» Stored data
######

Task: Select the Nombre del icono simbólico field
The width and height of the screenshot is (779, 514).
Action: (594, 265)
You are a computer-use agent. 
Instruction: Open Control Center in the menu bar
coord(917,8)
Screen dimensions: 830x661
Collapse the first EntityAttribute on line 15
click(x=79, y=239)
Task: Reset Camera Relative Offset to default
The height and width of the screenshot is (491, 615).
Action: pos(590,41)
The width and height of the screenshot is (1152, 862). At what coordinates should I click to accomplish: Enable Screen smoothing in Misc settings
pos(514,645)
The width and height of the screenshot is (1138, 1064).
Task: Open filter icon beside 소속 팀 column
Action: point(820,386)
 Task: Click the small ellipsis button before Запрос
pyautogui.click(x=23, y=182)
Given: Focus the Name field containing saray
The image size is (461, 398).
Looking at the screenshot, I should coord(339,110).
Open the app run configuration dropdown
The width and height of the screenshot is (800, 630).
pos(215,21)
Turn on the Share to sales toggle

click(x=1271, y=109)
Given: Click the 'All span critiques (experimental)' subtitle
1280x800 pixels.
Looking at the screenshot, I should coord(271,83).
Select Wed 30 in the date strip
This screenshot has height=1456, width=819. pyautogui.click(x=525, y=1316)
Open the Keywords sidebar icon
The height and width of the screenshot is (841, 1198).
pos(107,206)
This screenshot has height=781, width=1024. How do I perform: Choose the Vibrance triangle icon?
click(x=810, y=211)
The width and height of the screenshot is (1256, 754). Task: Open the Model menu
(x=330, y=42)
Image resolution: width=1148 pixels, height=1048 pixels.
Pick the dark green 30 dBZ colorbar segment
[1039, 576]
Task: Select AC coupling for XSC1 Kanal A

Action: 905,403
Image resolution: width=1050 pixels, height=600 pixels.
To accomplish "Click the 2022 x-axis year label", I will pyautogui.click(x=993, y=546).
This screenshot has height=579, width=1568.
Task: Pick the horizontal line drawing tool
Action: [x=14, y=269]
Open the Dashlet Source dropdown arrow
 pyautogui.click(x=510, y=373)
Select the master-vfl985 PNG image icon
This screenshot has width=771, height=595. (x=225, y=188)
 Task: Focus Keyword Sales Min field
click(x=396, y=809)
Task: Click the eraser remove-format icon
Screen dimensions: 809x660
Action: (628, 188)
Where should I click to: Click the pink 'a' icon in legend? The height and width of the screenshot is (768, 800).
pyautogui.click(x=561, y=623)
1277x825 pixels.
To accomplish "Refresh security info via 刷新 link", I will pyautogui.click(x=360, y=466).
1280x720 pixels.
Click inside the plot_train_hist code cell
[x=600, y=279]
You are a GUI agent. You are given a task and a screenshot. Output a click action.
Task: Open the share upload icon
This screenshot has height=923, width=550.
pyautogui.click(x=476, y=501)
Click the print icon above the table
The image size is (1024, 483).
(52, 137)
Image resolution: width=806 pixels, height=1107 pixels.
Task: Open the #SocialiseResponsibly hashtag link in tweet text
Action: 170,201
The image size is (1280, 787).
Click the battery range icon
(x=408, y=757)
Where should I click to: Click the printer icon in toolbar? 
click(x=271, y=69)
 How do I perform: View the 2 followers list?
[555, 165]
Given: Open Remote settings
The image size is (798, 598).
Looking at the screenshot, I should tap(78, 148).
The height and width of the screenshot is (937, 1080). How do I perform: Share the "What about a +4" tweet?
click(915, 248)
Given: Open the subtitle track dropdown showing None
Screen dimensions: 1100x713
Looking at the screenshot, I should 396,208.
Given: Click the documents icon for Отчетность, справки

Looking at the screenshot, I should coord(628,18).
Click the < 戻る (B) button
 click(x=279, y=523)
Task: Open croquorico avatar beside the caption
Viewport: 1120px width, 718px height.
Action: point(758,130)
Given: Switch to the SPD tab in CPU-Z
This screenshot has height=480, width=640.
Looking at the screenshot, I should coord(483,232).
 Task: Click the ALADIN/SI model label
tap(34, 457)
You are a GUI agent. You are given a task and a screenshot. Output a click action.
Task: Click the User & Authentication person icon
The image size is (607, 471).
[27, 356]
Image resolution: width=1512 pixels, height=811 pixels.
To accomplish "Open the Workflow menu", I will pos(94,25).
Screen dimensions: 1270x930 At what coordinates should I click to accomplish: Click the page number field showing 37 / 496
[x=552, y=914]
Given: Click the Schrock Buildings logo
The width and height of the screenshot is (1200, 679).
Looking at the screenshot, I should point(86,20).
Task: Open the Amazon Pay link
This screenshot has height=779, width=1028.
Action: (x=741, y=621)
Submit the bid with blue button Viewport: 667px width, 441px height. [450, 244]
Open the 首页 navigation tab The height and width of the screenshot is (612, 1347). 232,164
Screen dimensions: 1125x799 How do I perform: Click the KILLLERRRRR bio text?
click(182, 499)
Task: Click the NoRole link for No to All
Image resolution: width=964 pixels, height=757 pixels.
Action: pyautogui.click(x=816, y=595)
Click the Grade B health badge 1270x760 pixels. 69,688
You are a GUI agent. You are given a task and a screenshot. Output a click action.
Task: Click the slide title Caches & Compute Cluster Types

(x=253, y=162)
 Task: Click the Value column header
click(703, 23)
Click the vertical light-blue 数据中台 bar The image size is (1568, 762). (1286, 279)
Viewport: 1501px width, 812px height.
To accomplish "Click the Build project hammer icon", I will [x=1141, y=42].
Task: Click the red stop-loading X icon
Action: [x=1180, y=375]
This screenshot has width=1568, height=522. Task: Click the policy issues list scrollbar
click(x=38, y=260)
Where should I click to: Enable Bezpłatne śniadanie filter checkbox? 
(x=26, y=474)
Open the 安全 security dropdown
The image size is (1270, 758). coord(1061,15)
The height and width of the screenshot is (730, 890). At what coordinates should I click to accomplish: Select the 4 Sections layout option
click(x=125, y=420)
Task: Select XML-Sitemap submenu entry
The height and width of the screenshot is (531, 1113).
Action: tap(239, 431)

######

» Prompt
Only the lines from the first line of the records through the one containing "Given: Focus the Name field containing saray" should be reproduced, exactly, with both of them included.

» Expected answer
Task: Select the Nombre del icono simbólico field
The width and height of the screenshot is (779, 514).
Action: (594, 265)
You are a computer-use agent. 
Instruction: Open Control Center in the menu bar
coord(917,8)
Screen dimensions: 830x661
Collapse the first EntityAttribute on line 15
click(x=79, y=239)
Task: Reset Camera Relative Offset to default
The height and width of the screenshot is (491, 615).
Action: pos(590,41)
The width and height of the screenshot is (1152, 862). At what coordinates should I click to accomplish: Enable Screen smoothing in Misc settings
pos(514,645)
The width and height of the screenshot is (1138, 1064).
Task: Open filter icon beside 소속 팀 column
Action: point(820,386)
 Task: Click the small ellipsis button before Запрос
pyautogui.click(x=23, y=182)
Given: Focus the Name field containing saray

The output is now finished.